■ EXERCISE PASSAGE ■
########################################
Dylan Field's vision of fostering competition and benefiting consumers through the acquisition of Figma by Adobe is thwarted by regulatory opposition.

Adobe’s ambitious $20 billion acquisition of Figma, a rising star in design software, has fallen through, shedding light on the contrasting perspectives between businesses and regulators regarding competition.

Dylan Field, the CEO of Figma, expressed his frustration and sadness in his first interview since the announcement of the deal’s demise. The dissolution of the agreement is seen as a victory for antitrust enforcers, as both the European Commission and Britain’s Competition and Markets Authority were poised to challenge the transaction. The Justice Department was also contemplating opposing the deal.

Regulators’ primary concern revolved around the potential elimination of a future competitor if Adobe were to acquire Figma, drawing parallels to Facebook’s acquisition of Instagram in 2012. This apprehension has driven enforcement efforts against other notable acquisitions, including Microsoft’s takeover of Activision Blizzard and Meta’s acquisition of Within.

“It is important in digital markets, as well as in more traditional industries, to not only look at current overlaps but to also protect future competition,” Margrethe Vestager, the head of the European Commission’s competition policy, said after the deal’s demise was announced.
########################################
■ DATA EXTRACT ■
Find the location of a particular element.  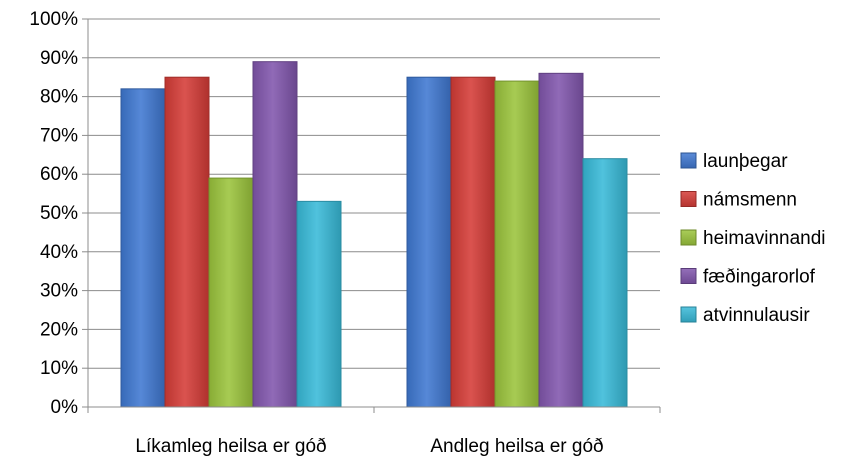

y-tick-label: 10% is located at coordinates (59, 368).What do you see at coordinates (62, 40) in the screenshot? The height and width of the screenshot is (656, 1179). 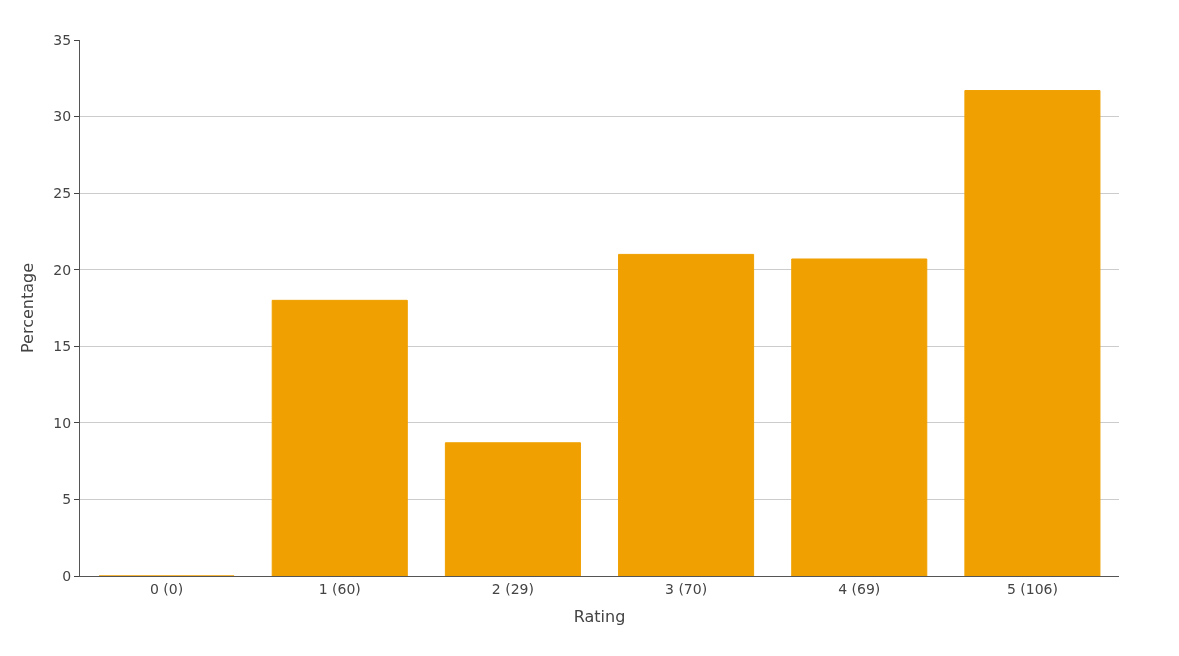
########################################
■ CHECK YOUR UNDERSTANDING ■
[a] Give the passage on Adobe's failed Figma acquisition again from "Adobe’s ambitious $20" up to and including "regulators regarding competition.", substituting "promising newcomer" for "rising star".
[b] Pick up the article on the collapsed Adobe–Figma deal after its last sentence and continue it.

■ ANSWERS ■
[a]
Adobe’s ambitious $20 billion acquisition of Figma, a promising newcomer in design software, has fallen through, shedding light on the contrasting perspectives between businesses and regulators regarding competition.

[b]
Mr. Field argued that the deal would have allowed Figma to expand its offerings, but acknowledged that there was a disconnect between regulators’ understanding of their business and their own perception.

As the deal unraveled, it became apparent that success was unattainable. Mr. Field stated that abandoning the transaction would provide clarity and certainty to employees and customers. Recognizing the changed enforcement climate, he conceded that finding another buyer for Figma would be challenging due to regulators’ opposition.

Despite the setback, Figma has continued to thrive, growing its workforce to 1,300 and acquiring Diagram, an AI-based startup, during the past 15 months.

For Adobe, the failed deal comes with a $1 billion breakup fee to Figma. Nevertheless, Adobe’s investors remained unfazed, as the company’s shares closed 2.5 percent higher on Monday.